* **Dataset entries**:
__________________________________________________

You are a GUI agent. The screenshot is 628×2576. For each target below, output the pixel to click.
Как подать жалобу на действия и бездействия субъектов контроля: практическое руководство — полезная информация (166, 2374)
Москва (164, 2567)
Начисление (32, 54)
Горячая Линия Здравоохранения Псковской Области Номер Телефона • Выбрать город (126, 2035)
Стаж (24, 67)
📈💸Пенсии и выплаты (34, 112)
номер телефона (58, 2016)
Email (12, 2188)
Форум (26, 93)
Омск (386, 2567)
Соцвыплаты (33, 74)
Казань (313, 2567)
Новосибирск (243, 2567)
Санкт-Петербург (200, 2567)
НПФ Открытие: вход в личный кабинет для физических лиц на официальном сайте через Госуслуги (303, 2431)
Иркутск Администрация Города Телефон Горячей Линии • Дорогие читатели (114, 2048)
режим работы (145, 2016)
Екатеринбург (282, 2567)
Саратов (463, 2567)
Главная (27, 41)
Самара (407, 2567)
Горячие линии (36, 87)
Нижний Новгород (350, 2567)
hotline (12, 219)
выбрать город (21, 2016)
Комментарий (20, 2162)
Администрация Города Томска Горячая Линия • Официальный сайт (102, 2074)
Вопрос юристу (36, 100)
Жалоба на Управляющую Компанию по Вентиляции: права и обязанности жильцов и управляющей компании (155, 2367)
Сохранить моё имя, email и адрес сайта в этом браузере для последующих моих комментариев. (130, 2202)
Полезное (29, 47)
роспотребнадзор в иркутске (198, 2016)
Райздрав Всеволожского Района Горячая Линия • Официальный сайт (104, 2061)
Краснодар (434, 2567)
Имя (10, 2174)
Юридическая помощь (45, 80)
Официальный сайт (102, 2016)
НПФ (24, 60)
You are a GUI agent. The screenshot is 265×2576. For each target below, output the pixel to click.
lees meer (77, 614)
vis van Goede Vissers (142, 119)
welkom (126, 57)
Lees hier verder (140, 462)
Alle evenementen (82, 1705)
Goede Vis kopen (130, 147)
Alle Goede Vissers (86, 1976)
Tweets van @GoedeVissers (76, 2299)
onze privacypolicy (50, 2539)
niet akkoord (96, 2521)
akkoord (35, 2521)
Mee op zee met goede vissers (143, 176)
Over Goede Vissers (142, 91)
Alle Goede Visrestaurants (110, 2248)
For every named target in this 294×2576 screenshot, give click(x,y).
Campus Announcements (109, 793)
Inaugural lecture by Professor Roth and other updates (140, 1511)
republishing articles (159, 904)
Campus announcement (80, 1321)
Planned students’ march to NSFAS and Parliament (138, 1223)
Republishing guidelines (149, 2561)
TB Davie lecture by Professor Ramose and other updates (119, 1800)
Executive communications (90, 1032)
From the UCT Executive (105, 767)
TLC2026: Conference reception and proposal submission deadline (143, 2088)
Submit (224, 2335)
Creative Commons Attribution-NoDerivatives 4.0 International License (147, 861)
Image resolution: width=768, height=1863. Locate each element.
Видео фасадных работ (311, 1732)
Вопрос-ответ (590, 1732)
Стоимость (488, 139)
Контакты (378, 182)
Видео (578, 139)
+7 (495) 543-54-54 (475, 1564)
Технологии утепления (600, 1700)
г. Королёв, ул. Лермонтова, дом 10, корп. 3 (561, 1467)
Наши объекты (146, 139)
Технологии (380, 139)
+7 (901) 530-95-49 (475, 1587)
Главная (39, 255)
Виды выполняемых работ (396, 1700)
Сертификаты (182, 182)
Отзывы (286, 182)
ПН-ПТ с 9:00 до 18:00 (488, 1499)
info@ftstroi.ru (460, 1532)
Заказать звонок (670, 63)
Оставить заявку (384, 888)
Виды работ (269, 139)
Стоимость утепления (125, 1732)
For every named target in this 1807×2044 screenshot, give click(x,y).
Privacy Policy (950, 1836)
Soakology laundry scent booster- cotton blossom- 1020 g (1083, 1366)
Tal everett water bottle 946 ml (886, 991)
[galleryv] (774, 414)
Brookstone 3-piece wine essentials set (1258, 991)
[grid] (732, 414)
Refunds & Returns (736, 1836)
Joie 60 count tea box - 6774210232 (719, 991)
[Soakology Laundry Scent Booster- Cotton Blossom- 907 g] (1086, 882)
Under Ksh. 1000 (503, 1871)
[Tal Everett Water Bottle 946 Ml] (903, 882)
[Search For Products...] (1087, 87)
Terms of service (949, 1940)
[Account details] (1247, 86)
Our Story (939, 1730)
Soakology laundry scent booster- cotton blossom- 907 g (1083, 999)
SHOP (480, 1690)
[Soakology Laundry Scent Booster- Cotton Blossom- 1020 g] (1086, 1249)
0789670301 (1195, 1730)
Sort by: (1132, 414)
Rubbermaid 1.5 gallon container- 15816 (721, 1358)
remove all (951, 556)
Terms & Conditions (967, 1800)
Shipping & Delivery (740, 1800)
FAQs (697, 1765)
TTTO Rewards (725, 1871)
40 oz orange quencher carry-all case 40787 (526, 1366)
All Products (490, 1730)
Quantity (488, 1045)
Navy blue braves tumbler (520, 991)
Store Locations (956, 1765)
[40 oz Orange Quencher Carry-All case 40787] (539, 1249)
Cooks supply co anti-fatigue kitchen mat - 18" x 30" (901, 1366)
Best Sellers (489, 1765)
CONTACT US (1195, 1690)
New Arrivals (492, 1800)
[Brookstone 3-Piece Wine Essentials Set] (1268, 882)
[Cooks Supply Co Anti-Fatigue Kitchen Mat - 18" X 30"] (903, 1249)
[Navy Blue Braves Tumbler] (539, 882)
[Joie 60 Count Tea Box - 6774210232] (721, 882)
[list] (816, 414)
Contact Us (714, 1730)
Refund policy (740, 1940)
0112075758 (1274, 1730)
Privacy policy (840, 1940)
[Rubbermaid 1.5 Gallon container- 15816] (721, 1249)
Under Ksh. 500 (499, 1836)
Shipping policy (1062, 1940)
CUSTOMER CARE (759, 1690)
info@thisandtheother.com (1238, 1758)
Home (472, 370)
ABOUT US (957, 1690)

__________________________________________________

* **TASK DESCRIPTION**: What number of lines above include the string "Brookstone"? State it and nothing else.

* **EXERCISE RESULT**: 2